Chinese authorities seek to reassure beef consumers after anthrax outbreak

By Mark Godfrey

- Last updated on GMT

The Chinese public are being assured it is safe to eat beef following an outbreak of anthrax
The Chinese public are being assured it is safe to eat beef following an outbreak of anthrax

Related tags Anthrax outbreak Livestock Anthrax Beef

Authorities in one of China’s key meat processing regions are seeking to reassure consumers it is safe to eat beef after an outbreak of anthrax in the local herd.

The region of Xifeng in Liaoning province has suspended all slaughter of beef cattle, according to Yao Wenqing, the vice-director of the Liaoning Disease Prevention Centre. Speaking to media, Yao said: “While, theoretically, anthrax can be passed to humans through meat consumption, in reality this is very rare.”​ Consumers should ensure meat is fully cooked prior to consumption and meat should only be purchased through “formal channels”​ said Yao – a reference to the very fragmented nature of meat sales in China, with supermarkets vying with small-scale wet markets (where hygiene levels vary) for sales.

Official sources say six cattle died in the anthrax outbreak in Xifeng. To counter speculation on Chinese social media among locals as to whether more may have died, the Xifeng and provincial TV channels are relaying government messages seeking to assure locals that the outbreak is under control. One of the country’s sprawling northern provinces, Liaoning is a significant producer of beef and is home to feed lots and processing facilities operated by firms like Da Yuan and Grand Farm – both of which have operations in the province along with other meat firms. There have previously been outbreaks of anthrax in Liaoning province, with hospitalisation of 40 locals in 2011, but no human deaths reported.

Last month a region of Shaanxi province was struck with an anthrax outbreak that saw scores of farm-labouring mules die. Anthrax is notable for the suddenness of the infection and the rapidity of death of infected animals. There have been no details of any long-term vaccination programmes in infected areas. The lack of effective traceability systems for farm animals is a feature of China’s meat industry.

Likewise, regions have struggled to enforce a traceable system for disposal of animals dying from disease – this has become an urgent priority with many cases of dead animals entering the food chain illicitly.

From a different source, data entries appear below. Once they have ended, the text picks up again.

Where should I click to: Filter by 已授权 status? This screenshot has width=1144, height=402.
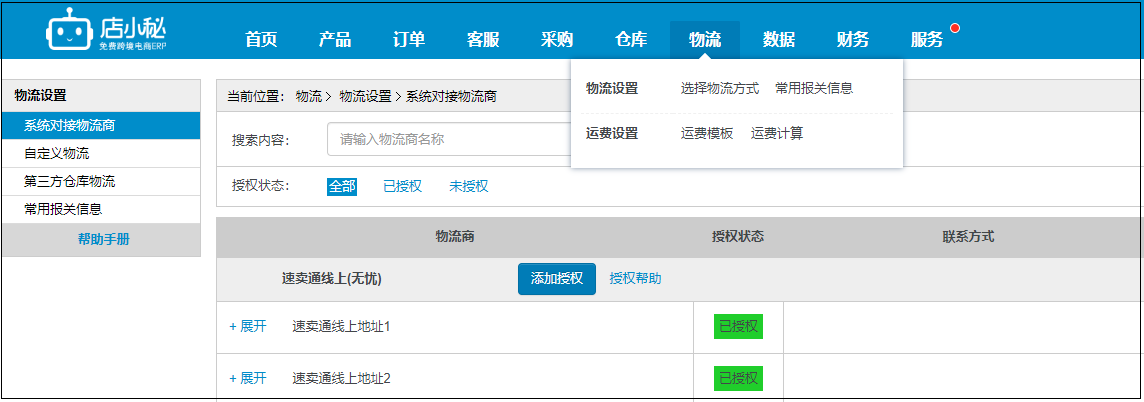point(403,187)
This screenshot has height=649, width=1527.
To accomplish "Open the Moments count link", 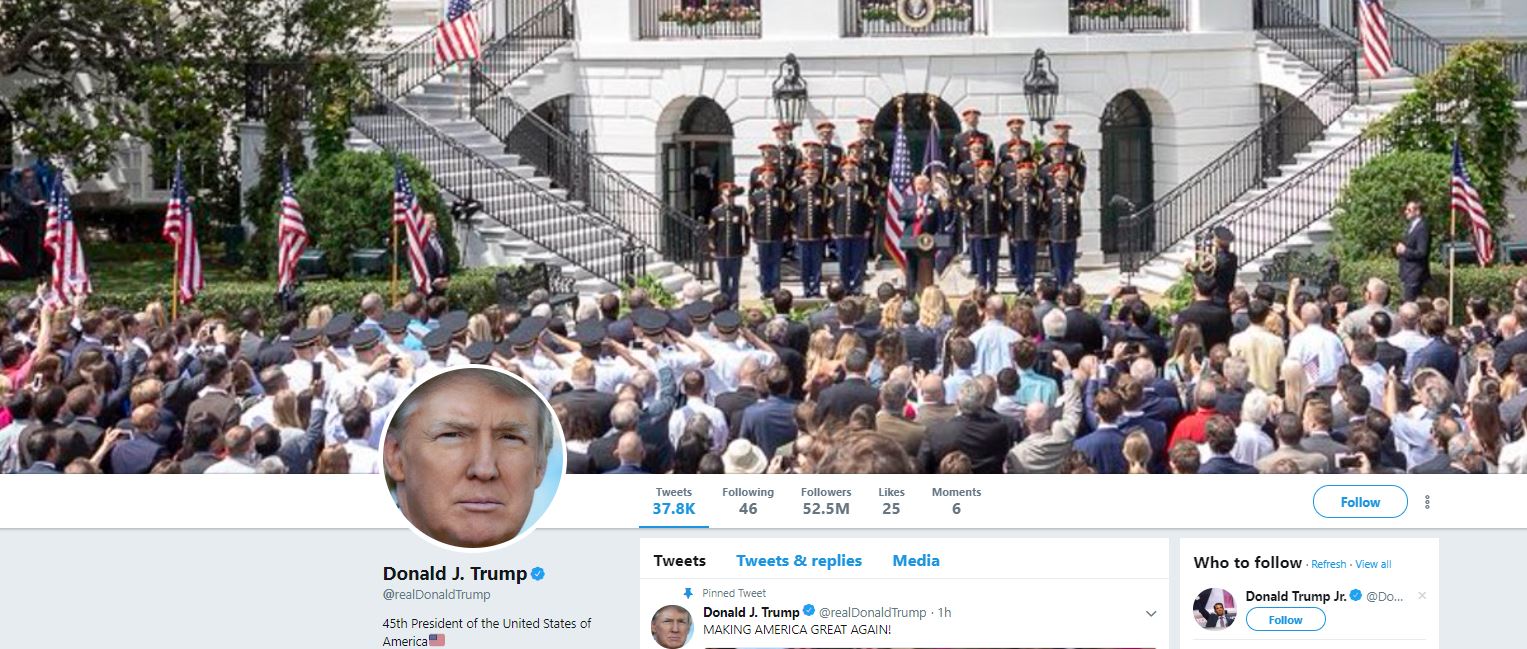I will point(956,501).
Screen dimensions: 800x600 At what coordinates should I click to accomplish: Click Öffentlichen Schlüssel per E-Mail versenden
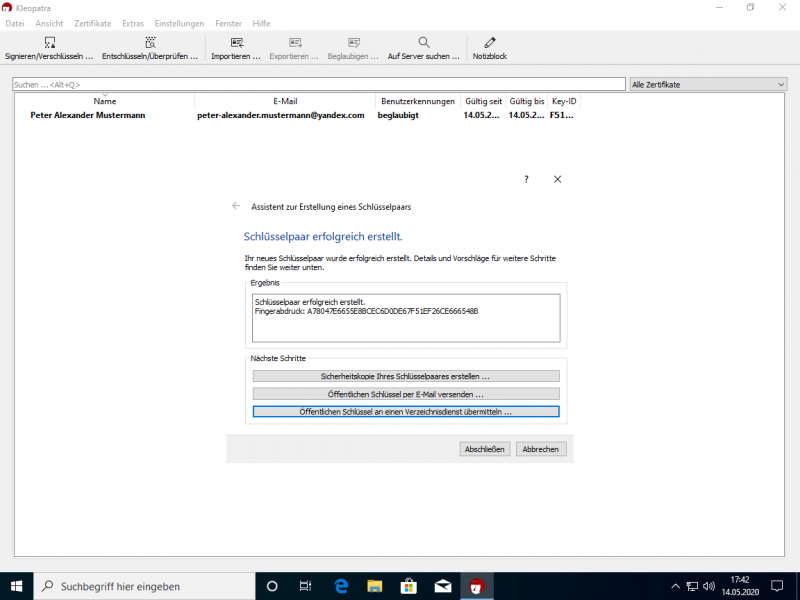point(405,394)
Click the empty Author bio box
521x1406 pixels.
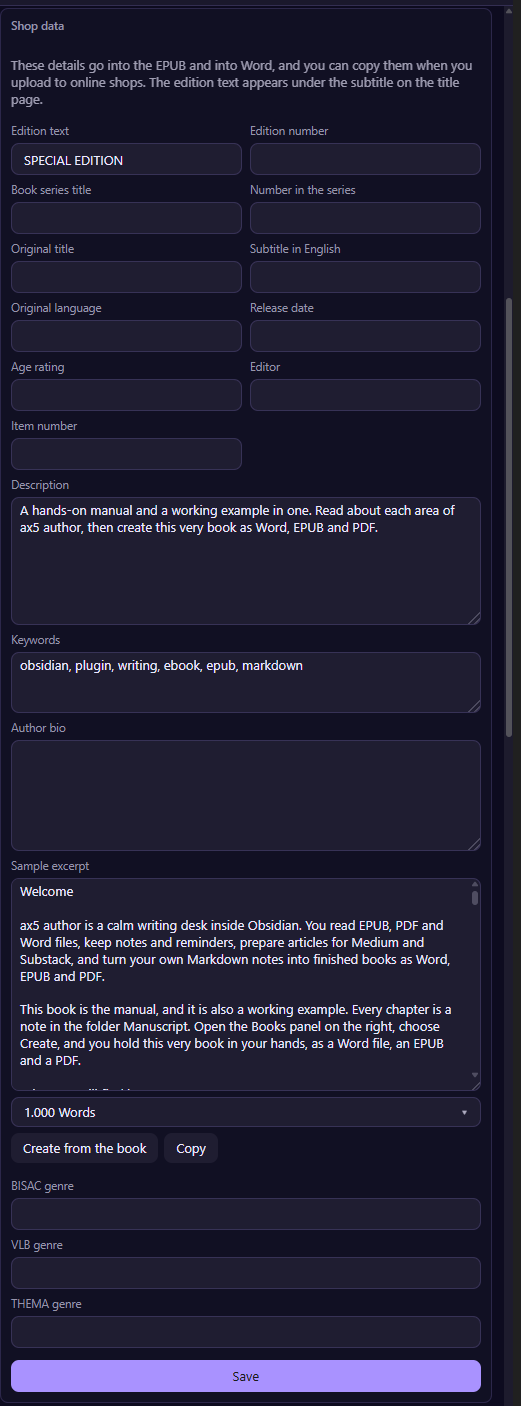(x=246, y=796)
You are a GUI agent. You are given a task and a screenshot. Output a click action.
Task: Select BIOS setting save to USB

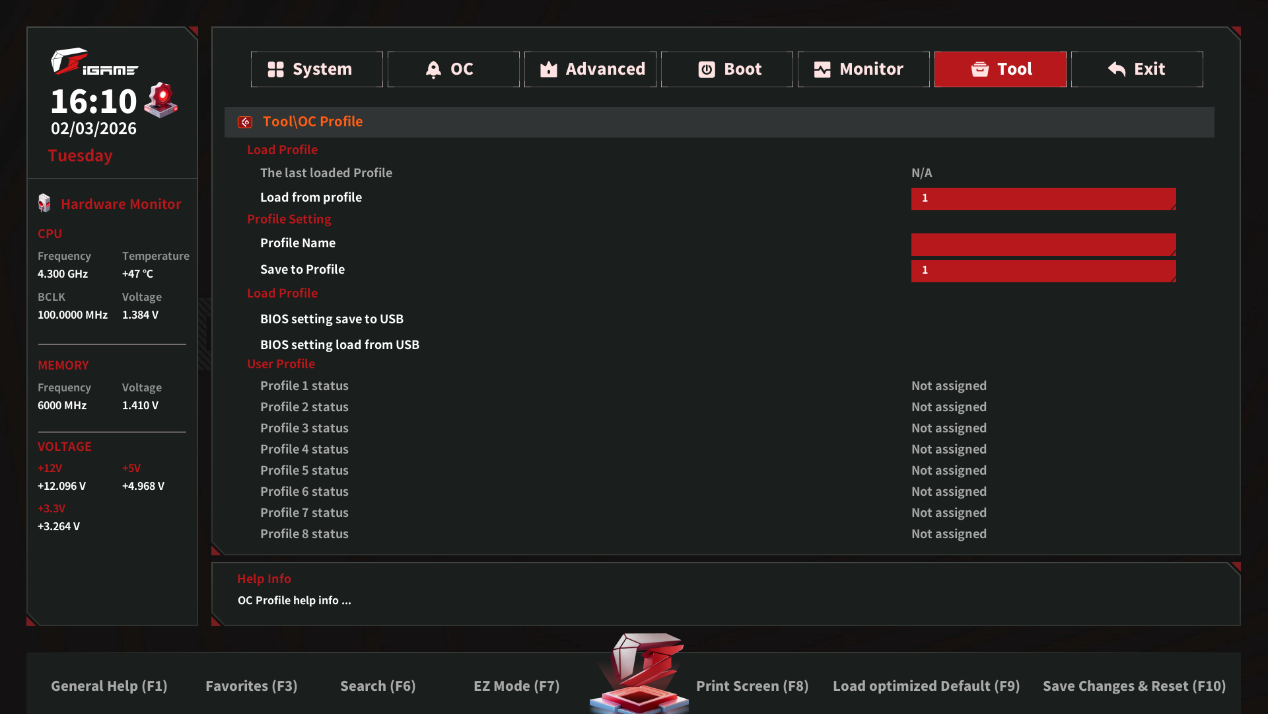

China takes a hard line on disease control as it relates to imported meat or animals. But the country’s multi-agency approach often makes detection and management of outbreaks difficult. The provincial Bureau of Animal Health and Production, as well as the animal husbandry office of the provincial agricultural ministry offices are both charged with disease control and prevention, while the regional Disease Prevention Centre bureaux are also charged with ensuring disease from animals and poultry markets does not infect humans.